Total investasi untuk proyek ini adalah 219,91 juta yuan. Biaya operasional unit rata-rata adalah 0,4 yuan/m³, dan biaya total unit rata-rata adalah 0,5 yuan/m³. Setelah proyek renovasi yang ditingkatkan selesai dan dioperasikan, pengaruh aliran airnya sangat memuaskan, status operasionalnya baik, dan standar kualitas air limbah dapat memenuhi persyaratan yang relevan.

 

4 Kesimpulan

Selama pembangunan proyek peningkatan dan renovasi ini, struktur yang ada dimanfaatkan secara efektif. Dengan menggunakan teknologi MBBR secara rasional, pekerjaan renovasi tata letak mencapai hasil yang baik tanpa menambah jejak, secara signifikan meningkatkan kapasitas penghilangan nitrogen dan fosfor dari sistem pengolahan air limbah dan mengoptimalkan efisiensi penghilangan polutan.
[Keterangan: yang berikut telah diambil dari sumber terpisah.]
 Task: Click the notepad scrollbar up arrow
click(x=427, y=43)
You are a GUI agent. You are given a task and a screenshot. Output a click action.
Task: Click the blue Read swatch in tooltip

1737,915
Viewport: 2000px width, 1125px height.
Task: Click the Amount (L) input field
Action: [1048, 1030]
Teknologi MBBR sangat maju, tidak hanya memiliki keunggulan teknologi pengolahan air limbah konvensional namun juga secara efisien memanfaatkan kapasitas pengolahan yang tinggi dari pembawa khususnya, sehingga secara signifikan meningkatkan efisiensi pemurnian polutan.

 

Berdasarkan analisis dan demonstrasi, untuk memastikan rasionalitas rencana, direkomendasikan untuk mengadopsi skema proses MBBR. Dengan melakukan-renovasi sistem biologis asli di tempat, menambahkan pembawa ke zona aerobik untuk meningkatkan kapasitas bebannya memastikan pengolahan nitrogen memenuhi standar. Penggunaan selanjutnya tangki sedimentasi dengan kepadatan tinggi + filter media kain untuk mengendalikan SS dan TP dapat menjamin kestabilan limbah yang memenuhi standar Kelas 1A. Proses MBBR, serta berbagai proses gabungan yang menggabungkan MBBR ke dalam sistem lumpur aktif, beroperasi secara stabil, mudah dioperasikan dan disesuaikan, memiliki toleransi yang kuat terhadap perubahan kualitas dan kuantitas yang berpengaruh, menawarkan efek penghilangan nitrogen dan fosfor yang baik, dan mewakili metode pengolahan air limbah yang ekonomis, efisien, dan stabil. Seiring dengan meningkatnya persyaratan nasional dan lokal terhadap kualitas limbah dari instalasi pengolahan air limbah, proses ini merupakan solusi yang sangat cocok untuk proyek-proyek yang menghadapi tantangan seperti konstruksi awal dengan proses yang tidak dapat memenuhi persyaratan baru, ketersediaan lahan yang terbatas, biaya lahan yang tinggi, dan kesulitan pendanaan. Hal ini akan lebih banyak diterapkan dalam peningkatan dan renovasi instalasi pengolahan air limbah kota atau industri.

 

Selain itu, selama proyek renovasi ini, tindakan pengendalian jalur denitrifikasi yang ditargetkan diambil berdasarkan kondisi aktual ketika merenovasi tangki biokimia, termasuk memperkuat pengelolaan indikator seperti konsentrasi nitrat denitrifikasi dan laju denitrifikasi. Renovasi proses difokuskan pada peningkatan seleksi operator dan manajemen akumulasi. Dengan mengintegrasikan renovasi pada ruang blower dan sistem aerasi, sistem pengolahan lumpur, dan sistem penghilang bau, kapasitas pengolahan komprehensif dari instalasi pengolahan air limbah ditingkatkan.